Nous devons noter que la cellule de réflexion de l’association Amusnaw a bien relevé des insuffisances et des lacunes dans la loi 90-31 du 04 décembre 1990 et plus exactement à propos des articles 7 et 28 alinéa 2. L’article 7 en question ne prévoit qu’un régime déclaratif pour la création d’une association, hormis la création d’ associations étrangères. Sur le terrain cependant les autorités font de l’agrément une obligation. Un tel document est exigé à chaque démarche notamment pour l’ouverture d’un compte bancaire. En outre, il n’est pas rare que des associations n’obtiennent jamais le récépissé d’enregistrement de leur dossier, même après le délai de 60 jours, délai légal. Pire encore: aucune voie de recours n’est identifiée en cas d’abus d’autorité. Voici donc ce que stipule l’article 7 :

« L’association est régulièrement constituée après :

– dépôt de la déclaration de constitution auprès de l’autorité publique concernée visée à l’article 10 de la présente loi,

– délivrance d’un récépissé d’enregistrement de la déclaration de constitution par l’autorité publique compétente au plus tard 60 jours après le dépôt du dossier, après examen de conformité aux dispositions de la présente loi,

– accomplissement aux frais de l’association des formalités de publicité dans au moins un quotidien d’information à diffusion nationale.

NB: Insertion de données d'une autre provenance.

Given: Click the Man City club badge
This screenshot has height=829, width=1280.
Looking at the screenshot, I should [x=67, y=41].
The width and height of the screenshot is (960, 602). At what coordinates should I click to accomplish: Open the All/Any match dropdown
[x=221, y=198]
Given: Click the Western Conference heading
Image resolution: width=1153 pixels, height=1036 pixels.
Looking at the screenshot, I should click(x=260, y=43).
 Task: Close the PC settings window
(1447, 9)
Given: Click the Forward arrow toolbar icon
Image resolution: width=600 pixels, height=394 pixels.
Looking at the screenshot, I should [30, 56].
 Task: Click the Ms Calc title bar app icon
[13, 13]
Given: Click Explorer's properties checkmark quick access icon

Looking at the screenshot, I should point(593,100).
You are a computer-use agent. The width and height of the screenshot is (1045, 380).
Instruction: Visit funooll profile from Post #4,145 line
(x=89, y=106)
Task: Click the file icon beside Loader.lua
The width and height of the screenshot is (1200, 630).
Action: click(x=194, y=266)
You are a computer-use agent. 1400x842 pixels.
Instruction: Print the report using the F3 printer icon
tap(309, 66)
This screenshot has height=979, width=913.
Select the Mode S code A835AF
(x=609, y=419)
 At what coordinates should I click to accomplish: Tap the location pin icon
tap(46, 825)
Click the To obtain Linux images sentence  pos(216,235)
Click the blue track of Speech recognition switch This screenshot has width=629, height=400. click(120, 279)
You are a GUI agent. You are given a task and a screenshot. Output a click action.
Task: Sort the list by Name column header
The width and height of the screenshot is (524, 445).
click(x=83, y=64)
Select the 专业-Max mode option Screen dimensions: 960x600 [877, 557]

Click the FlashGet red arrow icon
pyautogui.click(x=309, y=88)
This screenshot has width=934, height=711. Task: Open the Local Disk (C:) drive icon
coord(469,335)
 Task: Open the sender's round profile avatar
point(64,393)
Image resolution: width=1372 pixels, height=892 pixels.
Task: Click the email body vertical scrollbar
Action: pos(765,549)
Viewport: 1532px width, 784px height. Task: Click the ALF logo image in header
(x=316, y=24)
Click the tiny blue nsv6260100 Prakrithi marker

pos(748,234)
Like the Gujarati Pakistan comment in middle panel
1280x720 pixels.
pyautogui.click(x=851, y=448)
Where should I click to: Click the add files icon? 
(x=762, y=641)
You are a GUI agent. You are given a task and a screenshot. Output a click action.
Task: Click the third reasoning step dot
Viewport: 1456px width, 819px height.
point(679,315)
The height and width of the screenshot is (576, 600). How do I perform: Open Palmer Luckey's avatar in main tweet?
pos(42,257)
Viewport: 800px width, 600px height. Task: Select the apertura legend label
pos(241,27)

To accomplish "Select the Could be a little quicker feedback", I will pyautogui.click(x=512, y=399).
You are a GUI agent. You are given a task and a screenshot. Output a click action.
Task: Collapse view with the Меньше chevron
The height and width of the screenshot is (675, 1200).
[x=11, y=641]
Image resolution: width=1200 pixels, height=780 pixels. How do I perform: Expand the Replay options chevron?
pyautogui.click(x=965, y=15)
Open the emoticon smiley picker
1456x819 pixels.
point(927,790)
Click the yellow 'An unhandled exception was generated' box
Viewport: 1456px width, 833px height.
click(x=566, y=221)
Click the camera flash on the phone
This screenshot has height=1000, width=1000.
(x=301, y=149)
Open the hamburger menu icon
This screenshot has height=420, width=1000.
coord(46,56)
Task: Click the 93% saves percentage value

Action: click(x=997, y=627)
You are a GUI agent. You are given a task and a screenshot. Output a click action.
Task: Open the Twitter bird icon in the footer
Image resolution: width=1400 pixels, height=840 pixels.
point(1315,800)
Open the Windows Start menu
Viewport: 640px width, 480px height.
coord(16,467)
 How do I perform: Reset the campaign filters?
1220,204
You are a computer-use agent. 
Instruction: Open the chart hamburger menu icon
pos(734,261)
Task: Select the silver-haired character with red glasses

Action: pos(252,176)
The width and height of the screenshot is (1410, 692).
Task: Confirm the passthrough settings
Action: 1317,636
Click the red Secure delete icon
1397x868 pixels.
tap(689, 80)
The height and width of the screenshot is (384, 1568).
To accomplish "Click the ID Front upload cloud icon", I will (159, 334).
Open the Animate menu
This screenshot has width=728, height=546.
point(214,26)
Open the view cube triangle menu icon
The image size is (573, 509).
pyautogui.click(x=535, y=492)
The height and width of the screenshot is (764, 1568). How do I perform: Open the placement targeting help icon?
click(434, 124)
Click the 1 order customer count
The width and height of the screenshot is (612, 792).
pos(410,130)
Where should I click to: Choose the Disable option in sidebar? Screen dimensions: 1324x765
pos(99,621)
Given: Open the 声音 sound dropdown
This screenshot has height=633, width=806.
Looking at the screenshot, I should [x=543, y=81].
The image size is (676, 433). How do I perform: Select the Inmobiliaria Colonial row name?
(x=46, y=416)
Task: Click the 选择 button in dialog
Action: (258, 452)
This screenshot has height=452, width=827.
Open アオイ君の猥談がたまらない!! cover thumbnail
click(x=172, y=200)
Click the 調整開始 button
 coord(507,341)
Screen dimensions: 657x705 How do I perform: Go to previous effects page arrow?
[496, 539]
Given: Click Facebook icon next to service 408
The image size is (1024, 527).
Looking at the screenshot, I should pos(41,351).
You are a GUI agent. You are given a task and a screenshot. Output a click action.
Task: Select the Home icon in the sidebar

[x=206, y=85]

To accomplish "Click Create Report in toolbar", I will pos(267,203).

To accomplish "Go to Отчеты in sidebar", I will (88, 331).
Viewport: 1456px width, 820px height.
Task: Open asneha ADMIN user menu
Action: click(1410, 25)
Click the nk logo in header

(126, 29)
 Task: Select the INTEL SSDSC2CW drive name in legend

Quant à l’article 8 alinéa 2, il stipule : « Les dons et les legs doivent être soumis à la vérification quant à leur origine, le montant, la comptabilité avec le but assigné par les statuts de l’association et les contraintes qu’ils peuvent faire naître sur elle. »

« Il se trouve justement, notent les responsables de l’association Amusnaw, qu’en matière de coopération et partenariat, les associations reçoivent des fonds venant des coopérations et ambassades établies en Algérie, et aussi, dans le cadre de l’accord d’association Algérie-Union européenne, des programmes de cofinancements, tels que l’ONG 1 et l’ONG 2, ont été développés en direction des associations.

Celles-ci se retrouvent souvent face à l’administration locale qui ignore ou fait semblant d’ignorer sur quelle base s’effectue cette réception de fonds ; et par conséquent, se retrouvent à surmonter de grands obstacles de bureaucratie ». Les auteurs de ces observations et remarques plaident dès lors pour la réforme urgente de cette loi qui n’est plus adaptée à la nouvelle réalité économique et sociale du pays.

Notons en dernier que le coup d’envoi de cette rencontre a subi un retard de quelques heures suite à la vérification de l’identité d’un séminariste marocain par les services de police. Celui-ci, pris à son hôtel, a été conduit à cet effet au commissariat de police. Le geste de la police n’a pas du tout été du goût des participants à cette rencontre où il n’est pas du tout question de politique.